Joint replacements. Cardiac care. Chemotherapy.
What do those things have to do with the repeal of the Affordable Care Act?
Economists and policymakers think the U.S. may be overpaying for such services, which helps drive up health care expenses for everyone. And the health law has a program that includes testing new ways to pay for care — including in those three areas — that might result in better quality and lower costs.
But with the ACA up for potential repeal, what happens to that testing now? One of the emerging questions is whether Congress will save all or part of that effort, known as the Center for Medicare & Medicaid Innovation.
Republican lawmakers have complained — along with some in the health care industry — that the law under the Obama administration gave too much authority to the head of the Department of Health and Human Services to create and expand projects. Now, however, that very same authority may look appealing as Republicans head the department and may want to use the center to test their own ideas, including those that would revamp Medicare or Medicaid.
“You can dislike that authority, until you have the opportunity to use the authority,” says Rodney Whitlock, a vice president at ML Strategies, a government consulting firm in Washington, D.C., and former Republican staff member of the Senate Finance Committee.
As they debate and discuss ways to repeal the Affordable Care Act, lawmakers will weigh the innovation center, funded through the health law with $10 billion for 2011 to 2019, and another $10 billion for each subsequent decade. The Congressional Budget Office estimates the center would increase federal spending initially, but ultimately result in lower costs and save up to $34 billion over the next 10 years.
Congressional Republicans have not yet hinted whether they will keep, modify or kill the program but they generally support the cost-saving goal of the center and many observers think they will want to preserve it.
“If health care providers can do a better job of delivering patient care … at the same or lower costs, that’s the kind of flexibility the system needs more of,” says Mark McClellan, a professor of health policy at Duke University who headed Medicare for two years under the George W. Bush administration.
One group that generally supports the broad cost-saving goal of the center, nonetheless warned that Congress should place limits on it. Otherwise, “there is nothing preventing [the center] from testing a model … that includes all Medicare and/or Medicaid beneficiaries in the U.S,” the Healthcare Leaders for Accountable Innovation in Medicare said in a white paper. “In effect [the center] could test a model that completely restructures the Medicare or Medicaid program.”
Billions of dollars have already been spent by the center, testing a variety of ideas, from ways to improve care for at-home dialysis to ways to foster more collaboration between doctors and hospitals to efforts to reduce unnecessary hospital visits by chronically ill Medicare patients. Many of the efforts look at ways to move from Medicare’s traditional fee-for-service payment system — that economists and policymakers say drive up costs — and instead set up reimbursement that rewards coordinated care. Few of the projects have been in place long enough for the center to determine if they truly save money and improve care.

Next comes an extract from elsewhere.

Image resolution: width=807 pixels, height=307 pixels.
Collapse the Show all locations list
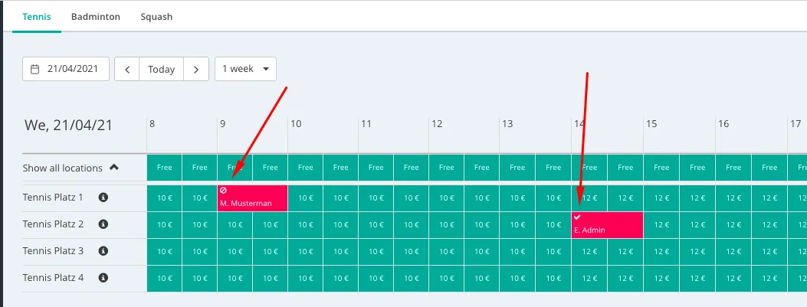tap(114, 167)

Even if the center were eliminated, many experts say these types of payment reforms will continue because of private sector interest.
“Pay-for-value is going to be a guiding principle going forward irrespective of who is in power,” says Dan Mendelson, president and CEO of the consulting firm Avalere Health. “It would surprise me to see wholesale U-turn from that policy.”
To date, most of the programs funded by the innovation center are voluntary, but controversy has arisen over several recent initiatives that require participation by doctors or hospitals.
What may happen is that there will be fewer of these mandatory efforts. This year, one such project got underway, testing a method of “bundling” payments for joint replacements at 800 hospitals in 67 metro areas. For their Medicare patients, the project requires a single bundled payment to cover the cost of these procedures, including in-patient and post-operative care, instead of separate payments for each doctor, hospital or nursing home visit. A similar mandatory project for certain kinds of cardiac care has also been proposed.
In the end, the center’s future will be determined by whether the Republican majority believes it is one of the best ways to slow rising medical costs, says Christopher Condeluci, principal at CC Law & Policy in Washington, D.C., and the former tax and benefits counsel to the Senate Finance Committee.
“If the answer is yes, they will keep it and it might go to new heights,” Condeluci says.
But economist Joe Antos, a resident scholar at the American Enterprise Institute, does not think the new administration — or many members of Congress — will push to use the center’s authority to create broad, mandatory nationwide experiments with Medicare.
“I can’t imagine a Trump administration saying we want the bureaucrats to decide on the health care your grandmother is going to get,” says Antos. “Anything that is that much of a marquee issue absolutely has to go through Congress.”